Dataset items:

———

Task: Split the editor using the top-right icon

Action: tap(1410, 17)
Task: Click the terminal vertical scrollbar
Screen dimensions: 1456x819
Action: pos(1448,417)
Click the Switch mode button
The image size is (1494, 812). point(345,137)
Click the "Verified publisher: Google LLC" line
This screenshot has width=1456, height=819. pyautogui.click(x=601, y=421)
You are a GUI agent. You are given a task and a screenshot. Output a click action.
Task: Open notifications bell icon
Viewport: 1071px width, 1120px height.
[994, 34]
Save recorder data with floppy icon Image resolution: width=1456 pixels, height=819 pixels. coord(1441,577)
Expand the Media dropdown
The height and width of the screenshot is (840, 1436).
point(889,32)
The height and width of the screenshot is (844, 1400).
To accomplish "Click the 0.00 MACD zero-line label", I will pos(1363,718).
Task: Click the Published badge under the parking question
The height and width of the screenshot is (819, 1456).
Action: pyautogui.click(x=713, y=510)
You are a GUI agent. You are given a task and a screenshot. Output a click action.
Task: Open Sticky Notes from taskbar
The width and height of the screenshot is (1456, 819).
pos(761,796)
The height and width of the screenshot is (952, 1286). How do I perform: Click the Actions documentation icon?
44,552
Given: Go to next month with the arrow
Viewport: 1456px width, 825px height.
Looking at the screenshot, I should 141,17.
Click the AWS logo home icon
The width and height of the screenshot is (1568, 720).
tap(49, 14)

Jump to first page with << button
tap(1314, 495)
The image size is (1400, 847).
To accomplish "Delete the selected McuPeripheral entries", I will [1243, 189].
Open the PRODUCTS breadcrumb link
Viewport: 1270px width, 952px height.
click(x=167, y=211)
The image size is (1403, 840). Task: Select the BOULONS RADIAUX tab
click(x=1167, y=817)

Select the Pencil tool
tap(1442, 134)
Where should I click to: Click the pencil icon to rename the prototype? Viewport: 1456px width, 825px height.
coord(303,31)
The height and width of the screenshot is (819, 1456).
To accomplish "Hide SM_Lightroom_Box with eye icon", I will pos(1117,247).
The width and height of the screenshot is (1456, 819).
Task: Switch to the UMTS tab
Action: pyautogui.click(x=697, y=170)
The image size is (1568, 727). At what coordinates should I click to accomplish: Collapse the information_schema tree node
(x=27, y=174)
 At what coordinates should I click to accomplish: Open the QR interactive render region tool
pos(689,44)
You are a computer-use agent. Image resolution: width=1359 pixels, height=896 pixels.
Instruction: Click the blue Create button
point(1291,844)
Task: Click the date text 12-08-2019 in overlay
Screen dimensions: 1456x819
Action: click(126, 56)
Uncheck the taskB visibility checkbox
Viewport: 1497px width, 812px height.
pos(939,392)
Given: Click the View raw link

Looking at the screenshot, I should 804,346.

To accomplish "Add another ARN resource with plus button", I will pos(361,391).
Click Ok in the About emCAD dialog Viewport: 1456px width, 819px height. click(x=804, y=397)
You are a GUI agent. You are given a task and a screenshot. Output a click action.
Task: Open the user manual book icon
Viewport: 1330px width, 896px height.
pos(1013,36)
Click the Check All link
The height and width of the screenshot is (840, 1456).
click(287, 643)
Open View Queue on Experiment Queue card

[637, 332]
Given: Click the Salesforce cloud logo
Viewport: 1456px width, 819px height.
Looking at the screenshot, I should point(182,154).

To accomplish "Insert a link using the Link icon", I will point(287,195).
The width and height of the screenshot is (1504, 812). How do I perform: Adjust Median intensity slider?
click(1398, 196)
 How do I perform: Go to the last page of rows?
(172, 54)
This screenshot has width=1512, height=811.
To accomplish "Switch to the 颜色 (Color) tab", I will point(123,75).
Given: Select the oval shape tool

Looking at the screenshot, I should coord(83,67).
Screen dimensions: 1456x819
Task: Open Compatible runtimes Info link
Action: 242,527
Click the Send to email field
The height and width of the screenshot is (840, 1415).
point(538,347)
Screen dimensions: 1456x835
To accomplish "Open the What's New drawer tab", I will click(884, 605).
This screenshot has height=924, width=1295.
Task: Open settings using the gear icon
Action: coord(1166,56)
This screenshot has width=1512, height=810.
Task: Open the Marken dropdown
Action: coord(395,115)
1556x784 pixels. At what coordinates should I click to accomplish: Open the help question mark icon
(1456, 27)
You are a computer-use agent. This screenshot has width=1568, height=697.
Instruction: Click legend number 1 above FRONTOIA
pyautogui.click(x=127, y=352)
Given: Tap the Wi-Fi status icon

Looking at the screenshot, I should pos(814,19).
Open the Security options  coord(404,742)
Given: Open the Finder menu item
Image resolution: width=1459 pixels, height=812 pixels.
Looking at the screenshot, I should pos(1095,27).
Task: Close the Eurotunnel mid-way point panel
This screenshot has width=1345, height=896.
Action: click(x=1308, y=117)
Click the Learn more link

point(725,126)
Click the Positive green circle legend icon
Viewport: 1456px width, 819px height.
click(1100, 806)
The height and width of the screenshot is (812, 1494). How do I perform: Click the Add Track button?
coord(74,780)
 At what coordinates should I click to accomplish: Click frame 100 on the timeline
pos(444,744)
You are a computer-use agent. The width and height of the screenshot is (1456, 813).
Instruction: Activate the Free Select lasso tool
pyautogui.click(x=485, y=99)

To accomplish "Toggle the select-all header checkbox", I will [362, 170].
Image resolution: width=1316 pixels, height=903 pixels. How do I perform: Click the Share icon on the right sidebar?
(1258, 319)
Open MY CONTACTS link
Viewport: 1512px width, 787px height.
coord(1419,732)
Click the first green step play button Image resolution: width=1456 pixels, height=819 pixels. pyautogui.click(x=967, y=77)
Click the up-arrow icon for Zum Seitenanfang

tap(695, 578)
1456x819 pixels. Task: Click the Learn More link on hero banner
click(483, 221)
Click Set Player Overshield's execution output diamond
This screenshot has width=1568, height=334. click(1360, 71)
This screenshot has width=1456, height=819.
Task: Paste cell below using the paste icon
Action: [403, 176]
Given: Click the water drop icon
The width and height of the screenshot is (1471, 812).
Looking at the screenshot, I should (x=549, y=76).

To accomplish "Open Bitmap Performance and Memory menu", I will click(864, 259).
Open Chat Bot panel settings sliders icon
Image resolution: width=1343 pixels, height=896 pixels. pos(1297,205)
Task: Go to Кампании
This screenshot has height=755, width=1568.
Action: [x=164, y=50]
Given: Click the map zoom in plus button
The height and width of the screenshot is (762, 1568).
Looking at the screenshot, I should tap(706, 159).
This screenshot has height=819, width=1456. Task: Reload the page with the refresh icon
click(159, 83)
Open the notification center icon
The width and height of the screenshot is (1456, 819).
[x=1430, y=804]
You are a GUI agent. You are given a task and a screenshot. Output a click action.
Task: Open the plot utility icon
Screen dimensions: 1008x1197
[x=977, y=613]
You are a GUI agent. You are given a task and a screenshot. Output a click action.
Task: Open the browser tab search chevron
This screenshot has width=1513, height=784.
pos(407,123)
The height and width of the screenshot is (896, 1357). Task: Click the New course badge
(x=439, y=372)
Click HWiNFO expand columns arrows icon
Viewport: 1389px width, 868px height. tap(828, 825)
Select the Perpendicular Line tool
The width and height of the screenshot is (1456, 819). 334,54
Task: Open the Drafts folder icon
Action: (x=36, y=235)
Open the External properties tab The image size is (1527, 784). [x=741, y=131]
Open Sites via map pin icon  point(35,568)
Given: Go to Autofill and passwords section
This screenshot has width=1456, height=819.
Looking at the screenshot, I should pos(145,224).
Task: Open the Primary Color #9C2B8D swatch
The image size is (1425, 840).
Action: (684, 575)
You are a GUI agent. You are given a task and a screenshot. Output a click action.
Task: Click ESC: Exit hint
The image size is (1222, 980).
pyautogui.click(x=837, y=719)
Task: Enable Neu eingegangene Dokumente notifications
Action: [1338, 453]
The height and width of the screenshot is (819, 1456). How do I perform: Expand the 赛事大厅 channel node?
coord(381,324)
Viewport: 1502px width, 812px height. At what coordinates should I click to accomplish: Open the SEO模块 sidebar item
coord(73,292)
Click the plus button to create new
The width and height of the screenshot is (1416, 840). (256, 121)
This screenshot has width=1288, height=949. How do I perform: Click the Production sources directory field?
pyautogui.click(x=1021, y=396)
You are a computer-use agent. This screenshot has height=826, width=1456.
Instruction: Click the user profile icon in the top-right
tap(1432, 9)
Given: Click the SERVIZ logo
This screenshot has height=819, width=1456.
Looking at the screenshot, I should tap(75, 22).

———

== What is expected ==
Print, without alteration, only the lines above between the one holding "Click the first" and the one holding "Given: Go to Autofill and passwords section", inclusive.

== Answer to the problem ==
Click the first green step play button Image resolution: width=1456 pixels, height=819 pixels. pyautogui.click(x=967, y=77)
Click the up-arrow icon for Zum Seitenanfang

tap(695, 578)
1456x819 pixels. Task: Click the Learn More link on hero banner
click(483, 221)
Click Set Player Overshield's execution output diamond
This screenshot has width=1568, height=334. click(1360, 71)
This screenshot has width=1456, height=819.
Task: Paste cell below using the paste icon
Action: [403, 176]
Given: Click the water drop icon
The width and height of the screenshot is (1471, 812).
Looking at the screenshot, I should (x=549, y=76).

To accomplish "Open Bitmap Performance and Memory menu", I will click(864, 259).
Open Chat Bot panel settings sliders icon
Image resolution: width=1343 pixels, height=896 pixels. pos(1297,205)
Task: Go to Кампании
This screenshot has height=755, width=1568.
Action: [x=164, y=50]
Given: Click the map zoom in plus button
The height and width of the screenshot is (762, 1568).
Looking at the screenshot, I should tap(706, 159).
This screenshot has height=819, width=1456. Task: Reload the page with the refresh icon
click(159, 83)
Open the notification center icon
The width and height of the screenshot is (1456, 819).
[x=1430, y=804]
You are a GUI agent. You are given a task and a screenshot. Output a click action.
Task: Open the plot utility icon
Screen dimensions: 1008x1197
[x=977, y=613]
You are a GUI agent. You are given a task and a screenshot. Output a click action.
Task: Open the browser tab search chevron
This screenshot has width=1513, height=784.
pos(407,123)
The height and width of the screenshot is (896, 1357). Task: Click the New course badge
(x=439, y=372)
Click HWiNFO expand columns arrows icon
Viewport: 1389px width, 868px height. tap(828, 825)
Select the Perpendicular Line tool
The width and height of the screenshot is (1456, 819). 334,54
Task: Open the Drafts folder icon
Action: (x=36, y=235)
Open the External properties tab The image size is (1527, 784). [x=741, y=131]
Open Sites via map pin icon  point(35,568)
Given: Go to Autofill and passwords section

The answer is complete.